A strong point of this study lies in the opportunity to conduct a flexible parametric survival analysis, which allowed us to draw a clearer conclusion about the effect of lipid abnormalities on CKD progression. This study, therefore, provides additional support for the link between lipid abnormalities and CKD progression.

Analytical results of the current study can be used as practical guidelines when designing and developing a standard preventive program for CKD patients. Screening for the early detection and treatment of lipid abnormalities has an important role in preventing or delaying CKD progression and its consequent complications. Effective treatment programs should pay closer attention to screening and treatment of lipid abnormalities in CKD patients. There is still a huge gap in the evidence to support the benefits of Anti-hyperlipidemia treatment in delaying the progression of the CKD (33, 34), and further studies should be conducted to develop more effective treatment options. In short, the treatment of lipid disorders in CKD patients may have a great role in slowing the disease progression.

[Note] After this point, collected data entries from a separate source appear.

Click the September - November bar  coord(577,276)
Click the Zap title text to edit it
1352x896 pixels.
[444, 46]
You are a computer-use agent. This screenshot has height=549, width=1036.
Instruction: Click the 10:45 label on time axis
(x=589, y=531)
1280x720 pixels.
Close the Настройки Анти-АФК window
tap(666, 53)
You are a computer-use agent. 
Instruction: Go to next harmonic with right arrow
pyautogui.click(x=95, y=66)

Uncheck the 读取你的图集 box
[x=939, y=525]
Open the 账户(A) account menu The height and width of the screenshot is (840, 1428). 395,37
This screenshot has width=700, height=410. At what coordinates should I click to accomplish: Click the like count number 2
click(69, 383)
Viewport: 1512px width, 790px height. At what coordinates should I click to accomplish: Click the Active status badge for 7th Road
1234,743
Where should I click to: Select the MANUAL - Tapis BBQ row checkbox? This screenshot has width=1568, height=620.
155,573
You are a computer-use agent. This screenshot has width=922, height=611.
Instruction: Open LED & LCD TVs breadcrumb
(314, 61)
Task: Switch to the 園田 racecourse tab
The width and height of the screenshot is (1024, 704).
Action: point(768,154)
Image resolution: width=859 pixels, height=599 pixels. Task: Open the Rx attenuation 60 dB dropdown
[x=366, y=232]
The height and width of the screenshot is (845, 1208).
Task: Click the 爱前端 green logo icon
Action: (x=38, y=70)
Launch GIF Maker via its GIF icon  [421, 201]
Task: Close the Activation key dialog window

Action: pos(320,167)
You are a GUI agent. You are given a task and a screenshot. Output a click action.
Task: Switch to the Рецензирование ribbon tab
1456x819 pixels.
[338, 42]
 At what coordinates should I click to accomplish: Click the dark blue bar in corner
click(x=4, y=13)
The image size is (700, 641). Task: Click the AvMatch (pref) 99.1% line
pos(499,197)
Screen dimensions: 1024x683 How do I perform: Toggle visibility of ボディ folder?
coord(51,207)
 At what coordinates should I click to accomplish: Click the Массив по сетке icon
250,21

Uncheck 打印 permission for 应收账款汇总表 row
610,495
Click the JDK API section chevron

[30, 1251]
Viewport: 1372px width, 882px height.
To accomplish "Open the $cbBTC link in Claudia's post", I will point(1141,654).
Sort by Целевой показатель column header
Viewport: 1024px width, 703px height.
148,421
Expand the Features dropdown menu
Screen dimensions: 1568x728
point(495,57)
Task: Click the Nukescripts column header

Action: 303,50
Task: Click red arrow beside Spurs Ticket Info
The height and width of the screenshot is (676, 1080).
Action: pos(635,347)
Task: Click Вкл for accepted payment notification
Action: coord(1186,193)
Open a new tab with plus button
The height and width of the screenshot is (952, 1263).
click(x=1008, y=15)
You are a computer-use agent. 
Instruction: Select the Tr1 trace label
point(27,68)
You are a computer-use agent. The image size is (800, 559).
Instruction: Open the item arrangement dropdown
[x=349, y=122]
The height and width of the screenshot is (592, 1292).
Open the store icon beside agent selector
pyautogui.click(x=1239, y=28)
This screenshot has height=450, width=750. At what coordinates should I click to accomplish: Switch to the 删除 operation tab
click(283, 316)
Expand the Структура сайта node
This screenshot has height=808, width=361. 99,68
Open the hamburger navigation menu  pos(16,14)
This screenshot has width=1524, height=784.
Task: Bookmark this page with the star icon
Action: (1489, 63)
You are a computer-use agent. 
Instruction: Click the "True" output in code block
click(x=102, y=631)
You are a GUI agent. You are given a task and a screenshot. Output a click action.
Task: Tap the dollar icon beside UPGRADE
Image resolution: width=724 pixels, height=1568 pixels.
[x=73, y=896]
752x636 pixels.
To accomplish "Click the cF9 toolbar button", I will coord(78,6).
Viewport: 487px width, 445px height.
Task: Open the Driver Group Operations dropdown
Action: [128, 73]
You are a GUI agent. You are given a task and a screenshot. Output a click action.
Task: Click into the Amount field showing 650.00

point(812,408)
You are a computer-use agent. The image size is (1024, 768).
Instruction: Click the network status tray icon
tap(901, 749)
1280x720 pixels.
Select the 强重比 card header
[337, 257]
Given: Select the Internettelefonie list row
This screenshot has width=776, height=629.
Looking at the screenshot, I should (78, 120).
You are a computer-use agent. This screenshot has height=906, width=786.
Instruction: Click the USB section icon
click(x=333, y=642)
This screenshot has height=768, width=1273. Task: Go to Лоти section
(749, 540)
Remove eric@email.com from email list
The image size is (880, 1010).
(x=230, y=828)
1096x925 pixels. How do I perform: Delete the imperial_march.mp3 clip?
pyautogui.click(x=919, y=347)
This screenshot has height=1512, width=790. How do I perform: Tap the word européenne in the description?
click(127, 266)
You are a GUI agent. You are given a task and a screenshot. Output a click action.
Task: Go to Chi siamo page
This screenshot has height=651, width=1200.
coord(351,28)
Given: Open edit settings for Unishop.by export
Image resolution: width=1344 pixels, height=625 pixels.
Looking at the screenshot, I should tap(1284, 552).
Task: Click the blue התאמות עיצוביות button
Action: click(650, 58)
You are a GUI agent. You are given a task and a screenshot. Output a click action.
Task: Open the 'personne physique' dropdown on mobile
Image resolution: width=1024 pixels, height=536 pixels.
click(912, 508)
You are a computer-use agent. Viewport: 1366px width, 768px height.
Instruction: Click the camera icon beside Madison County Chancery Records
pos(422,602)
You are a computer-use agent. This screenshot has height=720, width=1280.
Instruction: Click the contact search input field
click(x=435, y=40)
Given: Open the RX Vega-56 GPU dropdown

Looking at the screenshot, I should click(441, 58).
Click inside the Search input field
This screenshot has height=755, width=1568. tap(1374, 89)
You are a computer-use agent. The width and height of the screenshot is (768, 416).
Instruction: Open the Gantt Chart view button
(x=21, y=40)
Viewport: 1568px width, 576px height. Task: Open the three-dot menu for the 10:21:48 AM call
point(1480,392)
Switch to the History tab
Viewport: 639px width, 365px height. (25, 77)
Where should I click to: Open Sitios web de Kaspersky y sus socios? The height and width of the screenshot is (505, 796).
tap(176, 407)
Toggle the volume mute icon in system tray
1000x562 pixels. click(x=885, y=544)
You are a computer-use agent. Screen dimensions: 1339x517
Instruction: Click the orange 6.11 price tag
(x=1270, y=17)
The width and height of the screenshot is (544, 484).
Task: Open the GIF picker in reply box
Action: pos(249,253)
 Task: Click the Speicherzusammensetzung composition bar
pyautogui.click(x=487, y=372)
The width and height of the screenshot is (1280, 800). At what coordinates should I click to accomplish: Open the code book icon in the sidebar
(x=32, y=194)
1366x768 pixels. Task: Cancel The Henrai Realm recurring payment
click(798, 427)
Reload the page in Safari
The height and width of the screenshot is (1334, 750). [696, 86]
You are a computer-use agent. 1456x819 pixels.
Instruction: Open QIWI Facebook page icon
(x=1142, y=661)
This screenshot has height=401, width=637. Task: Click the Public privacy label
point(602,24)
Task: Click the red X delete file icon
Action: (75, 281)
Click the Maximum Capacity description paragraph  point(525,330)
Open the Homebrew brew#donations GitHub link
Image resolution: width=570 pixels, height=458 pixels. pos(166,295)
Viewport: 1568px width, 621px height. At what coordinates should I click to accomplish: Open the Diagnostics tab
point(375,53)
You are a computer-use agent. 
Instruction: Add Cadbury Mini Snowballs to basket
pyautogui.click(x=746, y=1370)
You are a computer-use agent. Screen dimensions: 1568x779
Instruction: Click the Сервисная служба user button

The main limitation of the current study was selecting participants from a single centered hospital-based clinic in Ilam city. The second limitation was the small sample size and short follow-up duration. Besides, due to limitations in access to eligible patients, participants were selected using the convenient sampling technique, which may limit the generalizability of the findings. This issue should particularly be addressed in future studies. We cannot deduce that lipid abnormalities play an important role in disease initiation rather than disease progression. Given the small sample size and hospital-based sampling technique, the results should be interpreted with caution. In this respect, it would be advantageous to have results of high quality, longer-term community-based studies with a larger sample size.

5.1. Conclusion

Based on the findings, total cholesterol level > 240 mg/dL is an important risk factor for the CKD progression from moderate to severe stage. Careful monitoring of cholesterol levels is an important strategy in patients with moderate CKD stage. Effective treatment programs should pay closer attention to screening and treatment of hypercholesteremia in patients diagnosed with moderate CKD.